# Configuration Seasoning: Getting started with Saltstack

Configuration management is the practice of deploying and managing your application and infrastructure configuration through automated tooling, rather than managing all of your infrastructure manually.

This can cover everything from Linux servers, to network equipment, installing packages to updating existing services. The primary benefits are that you can manage more infrastructure without the operational burden increasing significantly, and that your configuration is consistent across your estate.

There are already a number of tools which achieve this: -

• CFEngine - One of the first
• Puppet - Still one of the most popular
• Chef - Also very popular still
• Ansible - Probably the most used tool (currently)
• and many more…

In this post, I’m going to cover another popular choice, Saltstack. Before that, I’ll explain a few of the differences between the most popular tools.

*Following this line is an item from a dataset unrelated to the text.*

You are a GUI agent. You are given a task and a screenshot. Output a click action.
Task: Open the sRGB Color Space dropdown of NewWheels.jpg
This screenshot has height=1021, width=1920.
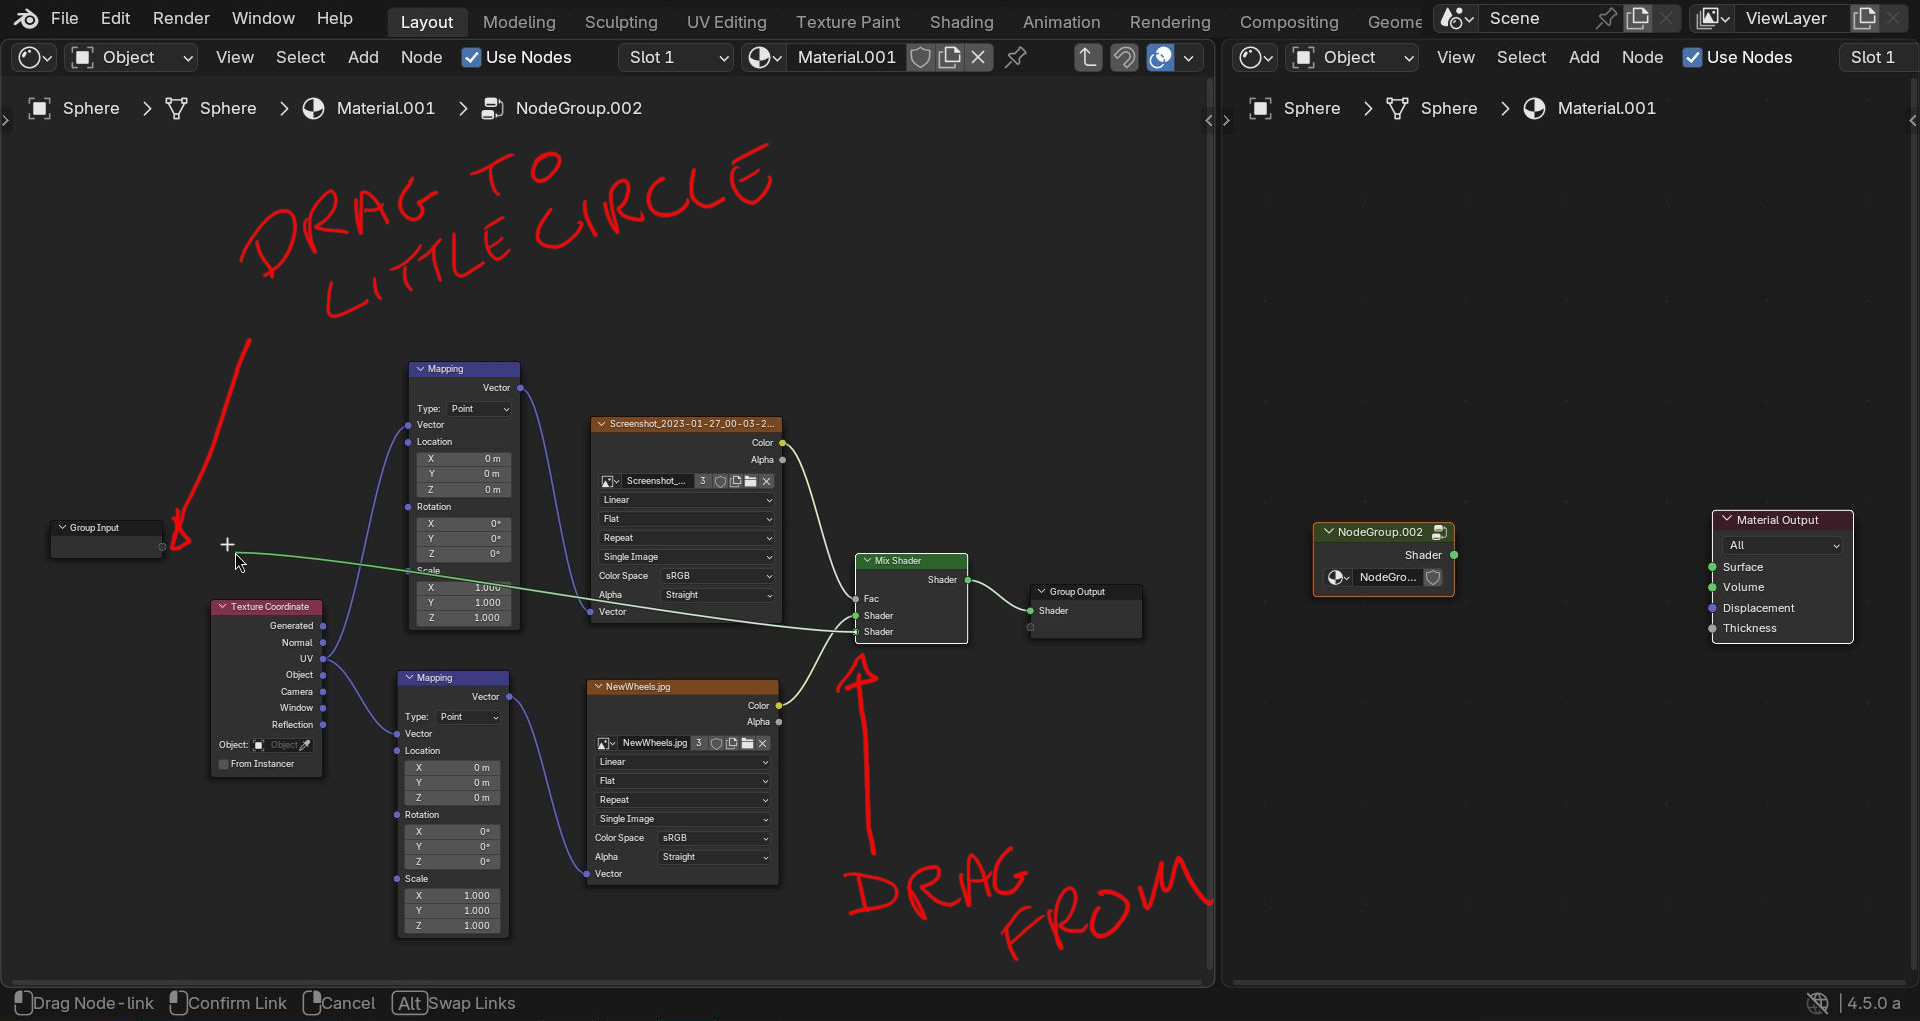coord(715,838)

# Agent-based vs Agentless

## Agent-based

Agent-based configuration management is where something is installed on the infrastructure being managed that responds to a central “master” or “control” server. This can be to report back details about the host, and also makes changes to the host that the central server requests.

For example, if your central server sent an instruction to install tcpdump, the agent would ensure the host goes through the process of installing it. Once the installation is complete, it would report back to the central server to say that the job is finished.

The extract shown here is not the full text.